Generalized abbreviation


  • 3
    X

    Given an Generalized abbreviation function:
    for example for the word "word"
    f(word) would return: word, 1ord, w1rd, wo1d, wor1, 2rd, w2d, wo2, 1o1d, 1or1, w1r1, 1o2, 2r1, 3d, w3, 4


  • 0
    S
    class Solution {
    private:
    bool isDigit(char c){
    	return (c>='0' && c<='9');
    }
    
    string intToString(int a){
    	string s="";
    	
    	while(a){
    		s+=('0' + a%10);
    		a/=10;
    	}
    	
    	return s;
    }
    
    void solve(string word,set<string>& ans){
    	int n=word.size(),i,j,k,num,d;										
    			
    	if(ans.count(word)==0){
    		ans.insert(word);
    	}else{
    		dup++;
    		return;
    	}				
    	
    	for(i=0;i<n;i++){
    		if(!isDigit(word[i])){
    			string s = "";
    			int num=1;
    			for(j=i-1,d=1;j>=0;j--,d*=10){									
    				if(!isDigit(word[j]))
    					break;
    				num = num + d*(word[j]-'0');
    			}
    			
    			for(k=0;k<=j;k++)
    				s+=word[k];
    			
    			int cur=0;
    			for(j=i+1;j<n;j++){									
    				if(!isDigit(word[j]))
    					break;
    				cur = cur*10 + word[j]-'0';
    			}
    			
    			s+=intToString(cur+num);
    			
    			for(k=j;k<n;k++)
    				s+=word[k];
    				
    			solve(s,ans);
    		}
    	}
    	
    }
    
    public:	
    set<string> f(string word){
    	set<string> ans;	
    	solve(word,ans);
    	return ans;
    }
    };

  • 2

    This is my solution, suppose we don't allow results like "11rd" or "12d" which has two digits adhere together (as I don't see them from the question), anyway, the solution is probably not the best one, but it works. For input string "word", it outputs:
    [wor1, 2rd, 1o1d, 1ord, w2d, 1or1, w1r1, 2r1, 3d, 1o2, 4, w1rd, wo2, wo1d, w3, word], for input string "wor", it outputs [2r, 1o1, 3, 1or, wo1, w1r, wor, w2], and for input string "w", it outputs [1, w].

◆ ◆ ◆ ◆ ◆

→ **Tasks to complete**:
[1] Answer these from the abbreviation thread:
(a) What word does the opening post use as its example input?
(b) What is the name of the class in the posted code?
(c) What does the last post say the solution outputs for the input string "w"?
[2] Copy the part of the abbreviation thread starting at "for(k=0;k<=j;k++)" and ending at "for(k=j;k<n;k++)".
The listing that comes next is separate material, unrelated to the abbreviation thread.

→ **Provided material**:
◆ ◆ ◆ ◆ ◆

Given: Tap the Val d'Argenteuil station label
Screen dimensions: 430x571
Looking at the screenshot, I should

◆ ◆ ◆ ◆ ◆

→ **Per-task answers**:
[1]
(a) "word"
(b) Solution
(c) [1, w]

[2]
for(k=0;k<=j;k++)
    				s+=word[k];
    			
    			int cur=0;
    			for(j=i+1;j<n;j++){									
    				if(!isDigit(word[j]))
    					break;
    				cur = cur*10 + word[j]-'0';
    			}
    			
    			s+=intToString(cur+num);
    			
    			for(k=j;k<n;k++)